In the next few months, only employers who have had an inspection in the previous five years (it was three years) and not received a serious or stronger citation will be granted the 10% good history reduction in fines.  On the flip side, if an employer has received any “high gravity” serious or worse citations in the last five years, they will now see a 10% increase in fines.   OSHA offices will now only be able to offer a 30% reduction in fines though an informal conference settlement agreement.  An interesting addition to this rule is if the employer agrees to hire an outside safety consultant, then the area director is authorized to grant an additional 20% reduction in fines.

In the April 22nd press release Dr. Michaels states: “For many employers, investing in job safety happens only when they have adequate incentives to comply with OSHA’s requirements. Higher penalties and more aggressive, targeted enforcement will provide a greater deterrent and further encourage these employers to furnish safe and healthy workplaces for their employees.”

The new Severe Violator Enforcement Program (SVEP) will focus OSHA enforcement resources on “recalcitrant” employers who endanger workers by demonstrating indifference to their responsibilities under the law.
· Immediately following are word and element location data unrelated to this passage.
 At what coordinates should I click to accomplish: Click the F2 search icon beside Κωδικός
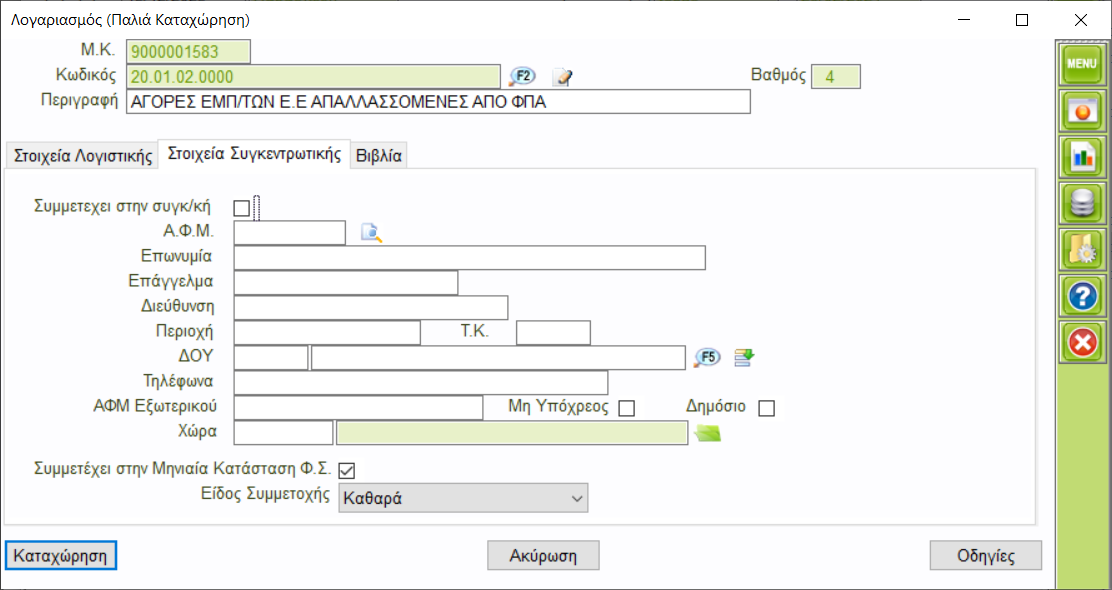click(523, 77)
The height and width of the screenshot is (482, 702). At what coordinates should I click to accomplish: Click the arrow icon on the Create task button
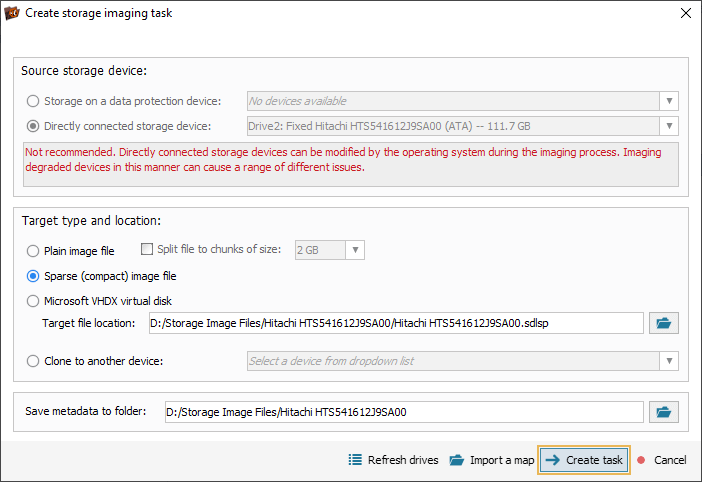(552, 460)
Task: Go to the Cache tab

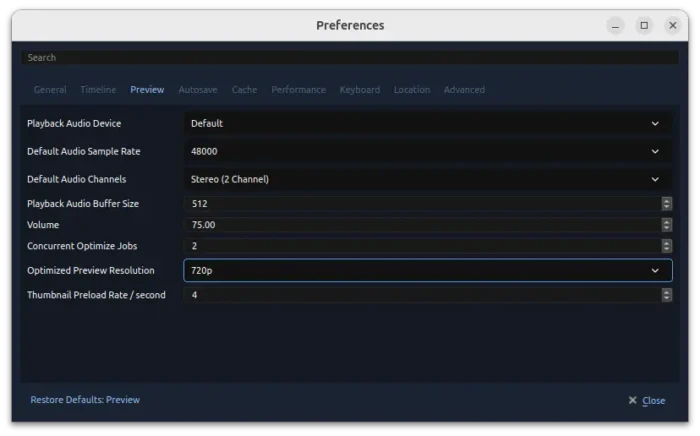Action: point(244,90)
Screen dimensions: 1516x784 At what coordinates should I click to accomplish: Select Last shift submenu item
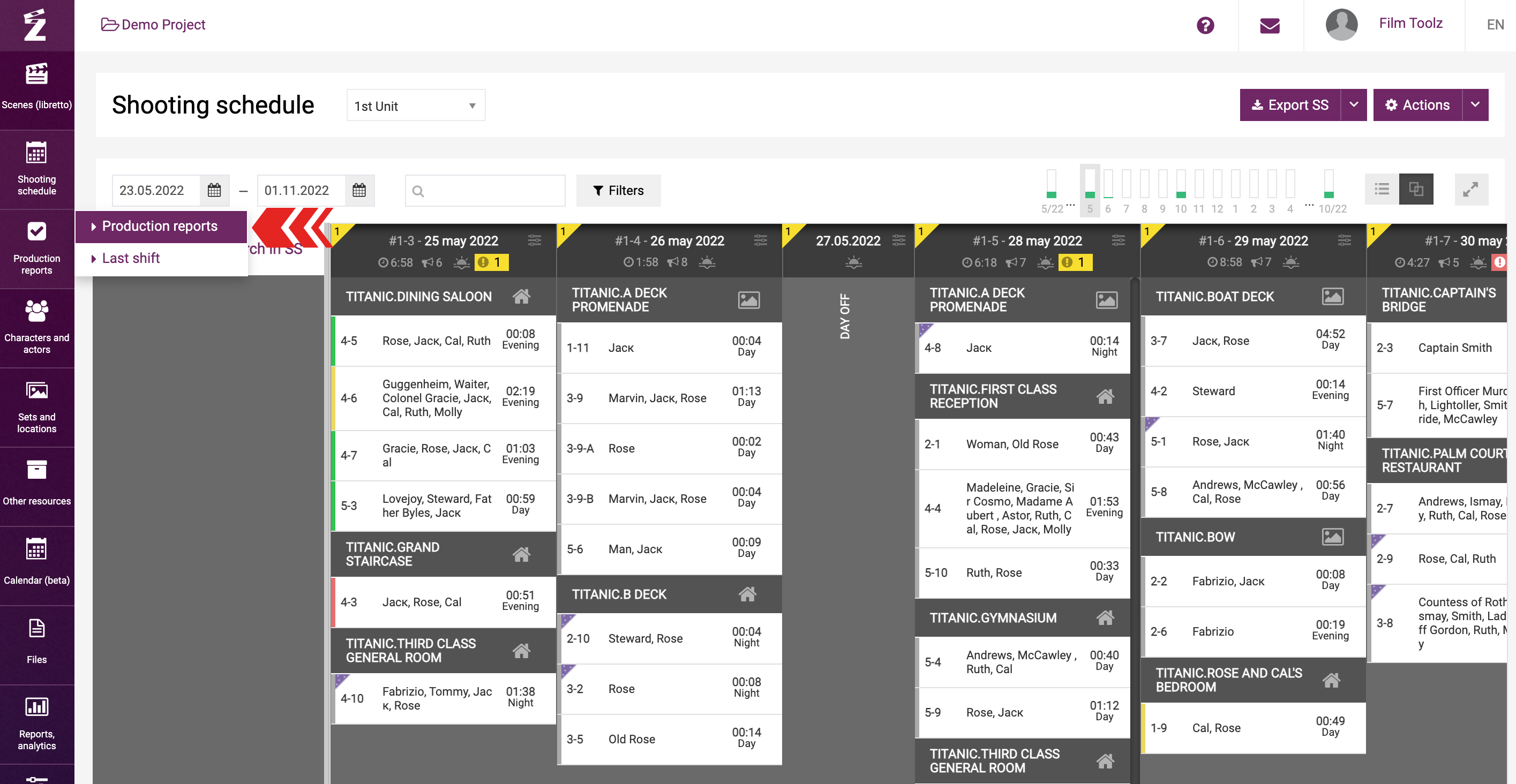[131, 258]
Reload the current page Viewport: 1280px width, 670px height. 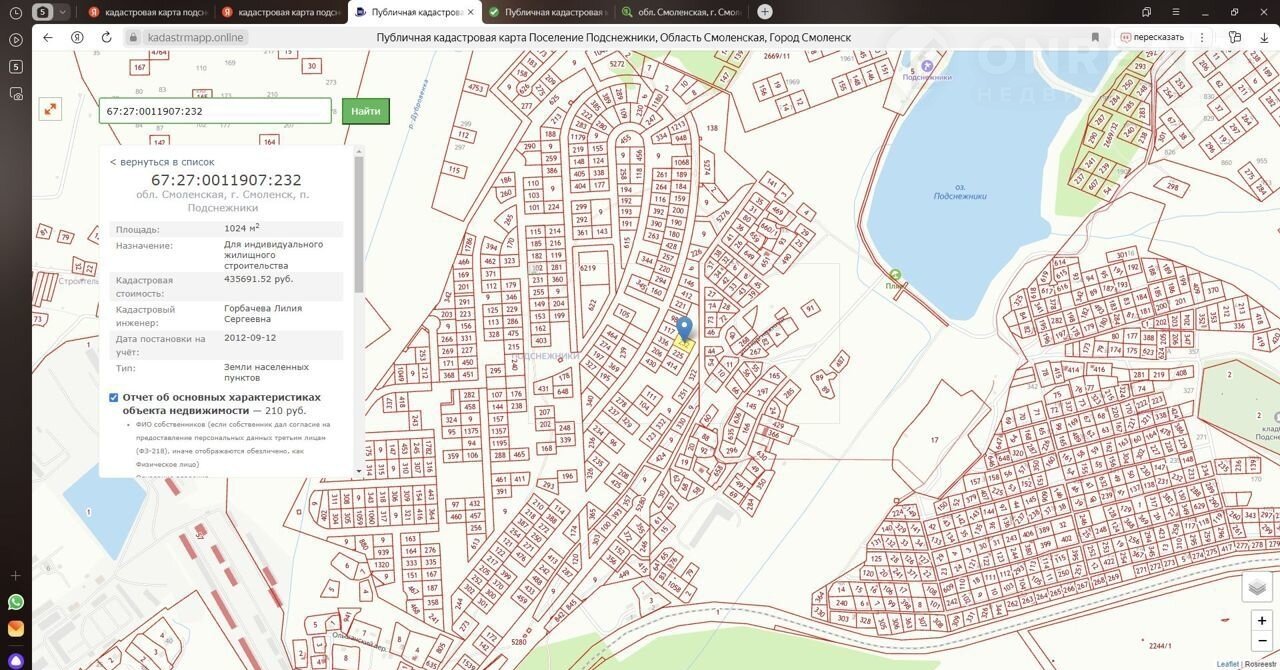coord(106,37)
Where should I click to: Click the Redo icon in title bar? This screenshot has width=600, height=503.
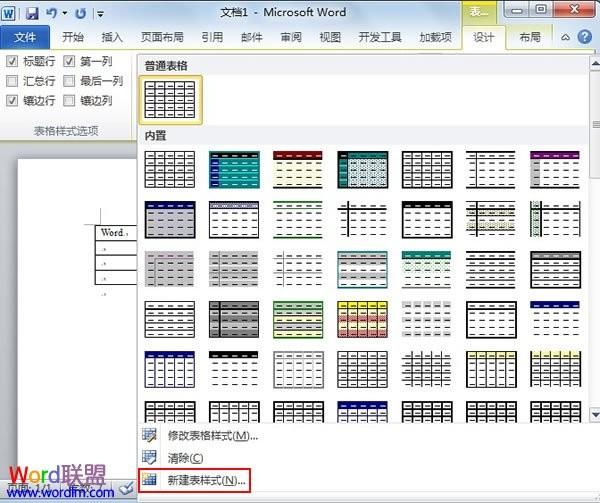[80, 13]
This could be any employer receiving a willful, repeat, or
failure-to-abate violation based on certain criteria. This supplemental enforcement tool includes increased OSHA inspections in these worksites, including mandatory OSHA follow-up inspections and inspections of other worksites of the same employer where similar hazards and deficiencies may be present. SVEP will become effective within the next 45 days. For more information, visit http://www.osha.gov/dep/svep-directive.pdf.

“SVEP will help OSHA concentrate its efforts on those repeatedly recalcitrant employers who fail to meet their obligations under the Occupational Safety and Health Act. It will include a more intense examination of an employer’s practices for systemic problems that would trigger additional mandatory inspections,” said Michaels.

The current maximum penalty for a serious violation is $7,000 and the maximum penalty for a willful violation is $70,000. The average penalty for a serious violation will increase from about $1,000 to an average $3,000 to $4,000.  If passed in its current state, the Protecting America’s Workers Act would raise these penalties to $12,000 and $250,000, respectively. For more information on the new penalty policy, visit http://www.osha.gov/dep/penalty-change-memo.pdf.

In the press release, Dr. Michaels goes on to say: “OSHA enforcement and penalties are not just a reaction to workplace tragedies. They serve an important preventive function. OSHA inspections and penalties must be large enough to discourage employers from cutting corners or underfunding safety programs to save a few dollars.”